- À 23h30 mercredi, l’association Antoine Alléno a hacké le décompte du Nouvel An.
- Sur l’Arc de Triomphe, l’année 2036 a été affichée durant quelques minutes.
- Le but : sensibiliser sur l’alcool et les drogues au volant.
« 2036. N’attendez pas 10 ans pour fêter votre prochain Nouvel An. »
Ce mercredi 31 décembre, l’Association Antoine Alléno avec la mairie de Paris a décidé de projeter un message fort sur l’Arc de Triomphe. L’organisation a « hacké » le décompte officiel pour la nouvelle année pour y diffuser son message sur la place de l’Étoile. Le but : appeler à la plus grande prudence et à la responsabilité en cette nuit de fête, « connue pour être l’une des plus meurtrières de l’année sur les routes »,
détaille l’association dans un communiqué.
Vers 23h30, l’Arc de Triomphe s’est illuminé tout en bleu – les couleurs de l’association Antoine Alléno, fils du chef cuisinier tué par un chauffard en mai 2022 – puis est apparu « 2036 » sur le haut du monument, avant la phrase : « N’attendez pas 10 ans pour fêter votre prochain Nouvel An »,
en référence à la peine de 10 ans maximum encourue depuis la nouvelle appellation d’homicide routier.
Puis se sont succédé deux autres messages: « Ce soir pas d’alcool ou de drogues au volant »

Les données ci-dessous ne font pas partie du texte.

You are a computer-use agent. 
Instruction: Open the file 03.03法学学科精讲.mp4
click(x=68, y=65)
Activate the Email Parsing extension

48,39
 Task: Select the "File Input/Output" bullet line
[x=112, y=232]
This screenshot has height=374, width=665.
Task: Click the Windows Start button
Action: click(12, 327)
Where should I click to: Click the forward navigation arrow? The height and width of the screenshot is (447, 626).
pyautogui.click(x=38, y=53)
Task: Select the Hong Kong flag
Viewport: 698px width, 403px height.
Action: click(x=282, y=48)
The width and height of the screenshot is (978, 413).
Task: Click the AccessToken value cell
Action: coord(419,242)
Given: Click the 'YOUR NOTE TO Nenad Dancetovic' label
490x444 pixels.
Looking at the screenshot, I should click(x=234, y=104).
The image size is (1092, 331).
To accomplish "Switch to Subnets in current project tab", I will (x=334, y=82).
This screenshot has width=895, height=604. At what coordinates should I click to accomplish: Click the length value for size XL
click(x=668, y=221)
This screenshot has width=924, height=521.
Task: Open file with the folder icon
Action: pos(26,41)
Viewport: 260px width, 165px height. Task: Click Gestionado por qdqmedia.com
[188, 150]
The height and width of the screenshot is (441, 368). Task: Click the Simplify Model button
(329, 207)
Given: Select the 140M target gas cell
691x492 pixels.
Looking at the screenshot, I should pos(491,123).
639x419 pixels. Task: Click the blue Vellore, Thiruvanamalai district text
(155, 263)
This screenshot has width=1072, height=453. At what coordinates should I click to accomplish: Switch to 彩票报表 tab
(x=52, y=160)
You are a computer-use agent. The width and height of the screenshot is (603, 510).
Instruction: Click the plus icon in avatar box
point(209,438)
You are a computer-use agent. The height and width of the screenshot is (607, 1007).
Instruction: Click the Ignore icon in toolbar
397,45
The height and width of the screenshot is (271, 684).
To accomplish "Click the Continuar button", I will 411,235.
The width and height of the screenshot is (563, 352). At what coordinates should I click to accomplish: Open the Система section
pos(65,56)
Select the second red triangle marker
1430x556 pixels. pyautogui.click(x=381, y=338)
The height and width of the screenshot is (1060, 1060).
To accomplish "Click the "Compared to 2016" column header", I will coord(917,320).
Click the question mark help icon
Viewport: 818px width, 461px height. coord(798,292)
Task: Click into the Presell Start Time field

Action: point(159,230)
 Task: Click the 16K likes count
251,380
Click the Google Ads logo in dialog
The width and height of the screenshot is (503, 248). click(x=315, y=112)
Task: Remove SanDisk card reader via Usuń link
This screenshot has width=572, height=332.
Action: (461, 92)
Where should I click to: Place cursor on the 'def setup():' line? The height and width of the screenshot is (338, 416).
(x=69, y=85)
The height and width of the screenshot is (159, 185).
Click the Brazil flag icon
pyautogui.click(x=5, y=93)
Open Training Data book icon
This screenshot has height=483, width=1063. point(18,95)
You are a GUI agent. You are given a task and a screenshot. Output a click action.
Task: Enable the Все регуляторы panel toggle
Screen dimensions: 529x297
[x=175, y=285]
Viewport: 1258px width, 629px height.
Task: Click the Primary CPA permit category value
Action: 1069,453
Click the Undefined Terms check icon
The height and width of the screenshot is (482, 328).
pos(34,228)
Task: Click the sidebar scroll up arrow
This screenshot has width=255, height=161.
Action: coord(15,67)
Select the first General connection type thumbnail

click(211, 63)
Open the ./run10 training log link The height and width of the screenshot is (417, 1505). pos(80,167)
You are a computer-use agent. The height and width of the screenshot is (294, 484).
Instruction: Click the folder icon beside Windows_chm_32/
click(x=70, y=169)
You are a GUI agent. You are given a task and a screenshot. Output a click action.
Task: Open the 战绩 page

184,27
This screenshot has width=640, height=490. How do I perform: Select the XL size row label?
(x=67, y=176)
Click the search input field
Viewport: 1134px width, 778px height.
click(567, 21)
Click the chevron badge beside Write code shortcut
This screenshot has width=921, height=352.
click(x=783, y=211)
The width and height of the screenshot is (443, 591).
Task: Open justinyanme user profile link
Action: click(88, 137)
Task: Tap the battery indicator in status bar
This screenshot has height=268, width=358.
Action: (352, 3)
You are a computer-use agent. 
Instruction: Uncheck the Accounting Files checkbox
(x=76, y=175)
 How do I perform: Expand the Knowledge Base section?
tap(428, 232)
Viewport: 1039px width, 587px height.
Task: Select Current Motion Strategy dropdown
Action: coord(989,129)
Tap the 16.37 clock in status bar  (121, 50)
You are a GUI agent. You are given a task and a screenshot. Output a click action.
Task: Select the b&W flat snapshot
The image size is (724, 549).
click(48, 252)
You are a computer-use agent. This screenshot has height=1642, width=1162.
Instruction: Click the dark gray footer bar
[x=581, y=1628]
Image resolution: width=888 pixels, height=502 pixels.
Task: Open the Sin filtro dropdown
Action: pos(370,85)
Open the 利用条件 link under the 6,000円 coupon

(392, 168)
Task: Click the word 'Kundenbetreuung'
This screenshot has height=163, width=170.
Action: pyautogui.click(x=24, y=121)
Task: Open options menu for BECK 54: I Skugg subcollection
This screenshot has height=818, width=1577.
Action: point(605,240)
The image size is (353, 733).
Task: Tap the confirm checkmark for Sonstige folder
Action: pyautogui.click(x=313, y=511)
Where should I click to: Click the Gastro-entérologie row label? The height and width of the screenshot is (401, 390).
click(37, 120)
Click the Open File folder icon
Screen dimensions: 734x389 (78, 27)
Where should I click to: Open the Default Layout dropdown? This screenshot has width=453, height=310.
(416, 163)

et « Prenez soin de vous et des autres »,
avant les célébrations du passage à la nouvelle année pour lesquelles des centaines de milliers de personnes étaient réunies sur les Champs-Élysées.
L’association Antoine Alléno s’est battue pour que soit adoptée la loi sur l’homicide routier (nouvelle fenêtre), une notion qui a délogé celle de l’homicide involontaire, jusque-là la norme dans le cas d’accidents de la route provoqués avec circonstances aggravantes. Depuis le 9 juillet, toute personne ayant provoqué un accident de la route avec une circonstance aggravante est passible de sept ans d’emprisonnement et 100.000 euros d’amende, des peines portées à dix ans d’emprisonnement et à 150.000 euros d’amende lorsque l’homicide routier a été commis avec deux circonstances aggravantes ou plus.
Les circonstances aggravantes sont la violation du Code de la route, l’état d’ivresse, la consommation de stupéfiants, la consommation de substances psychotropes, l’absence de permis de conduire, un dépassement de la vitesse maximale autorisée de plus de 30 km/h, le délit de fuite, l’usage du téléphone portable, le refus d’obtempérer et les rodéos urbains.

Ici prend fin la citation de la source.